- _Work to complete_: Copy out each line below in which the string "with" appears.

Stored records
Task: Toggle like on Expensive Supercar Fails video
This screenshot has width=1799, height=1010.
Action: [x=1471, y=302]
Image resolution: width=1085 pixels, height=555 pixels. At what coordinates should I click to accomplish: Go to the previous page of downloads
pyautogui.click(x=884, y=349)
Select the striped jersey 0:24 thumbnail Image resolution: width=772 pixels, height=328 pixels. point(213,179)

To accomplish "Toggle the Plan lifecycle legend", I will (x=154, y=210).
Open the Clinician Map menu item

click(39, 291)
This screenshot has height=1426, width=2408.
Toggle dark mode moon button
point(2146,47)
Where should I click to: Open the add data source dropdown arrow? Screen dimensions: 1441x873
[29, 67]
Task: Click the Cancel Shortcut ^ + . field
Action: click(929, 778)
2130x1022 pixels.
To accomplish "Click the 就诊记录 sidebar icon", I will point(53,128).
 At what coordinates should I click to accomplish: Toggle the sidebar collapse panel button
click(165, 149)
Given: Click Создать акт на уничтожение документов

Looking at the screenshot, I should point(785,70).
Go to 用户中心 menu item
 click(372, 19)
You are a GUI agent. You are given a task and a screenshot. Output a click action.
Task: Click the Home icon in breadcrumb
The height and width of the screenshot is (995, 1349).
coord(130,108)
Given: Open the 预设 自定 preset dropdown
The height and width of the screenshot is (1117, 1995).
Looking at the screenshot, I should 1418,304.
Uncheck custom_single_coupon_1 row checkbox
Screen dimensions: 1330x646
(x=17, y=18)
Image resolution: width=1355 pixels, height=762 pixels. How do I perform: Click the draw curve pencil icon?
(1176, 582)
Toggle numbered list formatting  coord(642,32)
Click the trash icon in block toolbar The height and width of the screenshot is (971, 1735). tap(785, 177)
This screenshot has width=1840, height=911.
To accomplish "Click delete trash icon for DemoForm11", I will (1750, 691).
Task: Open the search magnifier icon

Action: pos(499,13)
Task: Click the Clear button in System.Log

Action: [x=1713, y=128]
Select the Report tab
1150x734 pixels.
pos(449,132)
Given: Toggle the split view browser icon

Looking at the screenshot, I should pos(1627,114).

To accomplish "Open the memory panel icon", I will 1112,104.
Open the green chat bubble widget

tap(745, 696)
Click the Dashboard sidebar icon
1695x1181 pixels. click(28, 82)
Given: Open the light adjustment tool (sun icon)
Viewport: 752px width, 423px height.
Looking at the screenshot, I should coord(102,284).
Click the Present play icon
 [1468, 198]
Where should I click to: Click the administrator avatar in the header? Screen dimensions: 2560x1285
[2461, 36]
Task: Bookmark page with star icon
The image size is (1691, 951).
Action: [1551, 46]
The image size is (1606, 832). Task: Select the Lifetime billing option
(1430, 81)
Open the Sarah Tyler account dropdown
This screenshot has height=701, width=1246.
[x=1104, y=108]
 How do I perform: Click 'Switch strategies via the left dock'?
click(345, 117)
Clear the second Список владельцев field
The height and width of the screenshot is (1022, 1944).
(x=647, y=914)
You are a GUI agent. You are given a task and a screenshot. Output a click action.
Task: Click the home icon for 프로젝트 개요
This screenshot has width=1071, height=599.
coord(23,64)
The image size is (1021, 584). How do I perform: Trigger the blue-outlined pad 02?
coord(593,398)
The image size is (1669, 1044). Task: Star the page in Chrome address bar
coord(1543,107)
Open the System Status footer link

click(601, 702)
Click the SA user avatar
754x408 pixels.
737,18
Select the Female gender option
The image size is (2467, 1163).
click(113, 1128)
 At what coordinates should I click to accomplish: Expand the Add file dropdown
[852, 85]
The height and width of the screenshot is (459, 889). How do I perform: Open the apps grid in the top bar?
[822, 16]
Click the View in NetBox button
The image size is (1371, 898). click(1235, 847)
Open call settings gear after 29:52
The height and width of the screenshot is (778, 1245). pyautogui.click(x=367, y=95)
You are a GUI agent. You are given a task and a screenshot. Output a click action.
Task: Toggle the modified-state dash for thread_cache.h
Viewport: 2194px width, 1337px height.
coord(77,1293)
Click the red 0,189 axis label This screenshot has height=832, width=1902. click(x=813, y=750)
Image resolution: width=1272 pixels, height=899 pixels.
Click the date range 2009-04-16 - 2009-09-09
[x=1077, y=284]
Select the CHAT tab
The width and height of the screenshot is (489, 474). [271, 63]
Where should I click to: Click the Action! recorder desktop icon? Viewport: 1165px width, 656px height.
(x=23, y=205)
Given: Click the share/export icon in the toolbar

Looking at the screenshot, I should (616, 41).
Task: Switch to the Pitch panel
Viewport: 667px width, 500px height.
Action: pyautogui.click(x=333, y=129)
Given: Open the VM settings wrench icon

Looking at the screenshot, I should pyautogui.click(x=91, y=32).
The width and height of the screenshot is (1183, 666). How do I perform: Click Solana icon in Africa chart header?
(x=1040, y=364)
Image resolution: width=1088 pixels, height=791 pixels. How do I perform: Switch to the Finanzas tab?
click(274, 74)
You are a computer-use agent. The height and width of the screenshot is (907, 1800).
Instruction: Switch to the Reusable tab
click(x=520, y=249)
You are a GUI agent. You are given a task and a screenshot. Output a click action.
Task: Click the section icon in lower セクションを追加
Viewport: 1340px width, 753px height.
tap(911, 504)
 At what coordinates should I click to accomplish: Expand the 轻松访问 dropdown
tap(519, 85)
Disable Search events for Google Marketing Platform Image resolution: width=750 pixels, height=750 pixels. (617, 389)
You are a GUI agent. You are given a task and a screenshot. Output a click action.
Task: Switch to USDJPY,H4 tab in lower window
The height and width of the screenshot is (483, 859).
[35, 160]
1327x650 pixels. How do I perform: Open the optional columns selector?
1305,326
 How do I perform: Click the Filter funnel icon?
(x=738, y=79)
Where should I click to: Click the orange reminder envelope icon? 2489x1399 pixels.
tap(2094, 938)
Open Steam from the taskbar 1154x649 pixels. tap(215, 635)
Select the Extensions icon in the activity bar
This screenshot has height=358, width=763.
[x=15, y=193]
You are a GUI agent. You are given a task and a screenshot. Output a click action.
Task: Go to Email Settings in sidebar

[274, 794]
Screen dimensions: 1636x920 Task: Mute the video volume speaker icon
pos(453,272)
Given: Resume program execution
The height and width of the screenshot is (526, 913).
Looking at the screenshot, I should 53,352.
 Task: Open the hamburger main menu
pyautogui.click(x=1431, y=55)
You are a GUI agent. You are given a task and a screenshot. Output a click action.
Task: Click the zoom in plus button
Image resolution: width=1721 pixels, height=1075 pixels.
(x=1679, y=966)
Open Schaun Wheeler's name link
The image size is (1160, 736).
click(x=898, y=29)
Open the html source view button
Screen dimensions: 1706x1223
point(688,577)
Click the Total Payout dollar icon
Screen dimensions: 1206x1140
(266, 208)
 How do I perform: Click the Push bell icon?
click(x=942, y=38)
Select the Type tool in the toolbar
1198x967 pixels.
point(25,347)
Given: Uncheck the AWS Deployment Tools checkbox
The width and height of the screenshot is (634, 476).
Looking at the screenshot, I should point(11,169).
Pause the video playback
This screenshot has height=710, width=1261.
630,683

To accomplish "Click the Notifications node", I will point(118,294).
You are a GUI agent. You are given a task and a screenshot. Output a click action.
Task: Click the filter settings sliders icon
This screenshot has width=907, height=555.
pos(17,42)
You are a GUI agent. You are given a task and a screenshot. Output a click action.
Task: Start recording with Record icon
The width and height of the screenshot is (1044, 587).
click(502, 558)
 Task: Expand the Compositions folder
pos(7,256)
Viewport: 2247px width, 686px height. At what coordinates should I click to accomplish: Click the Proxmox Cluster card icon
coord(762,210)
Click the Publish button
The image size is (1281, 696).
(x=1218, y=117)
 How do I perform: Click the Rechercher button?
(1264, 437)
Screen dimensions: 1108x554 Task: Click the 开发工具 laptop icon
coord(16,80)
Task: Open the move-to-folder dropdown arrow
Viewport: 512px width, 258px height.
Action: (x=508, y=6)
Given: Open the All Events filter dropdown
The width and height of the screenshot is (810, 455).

- _Exercise answer_:
Task: Bookmark page with star icon
Task: Start recording with Record icon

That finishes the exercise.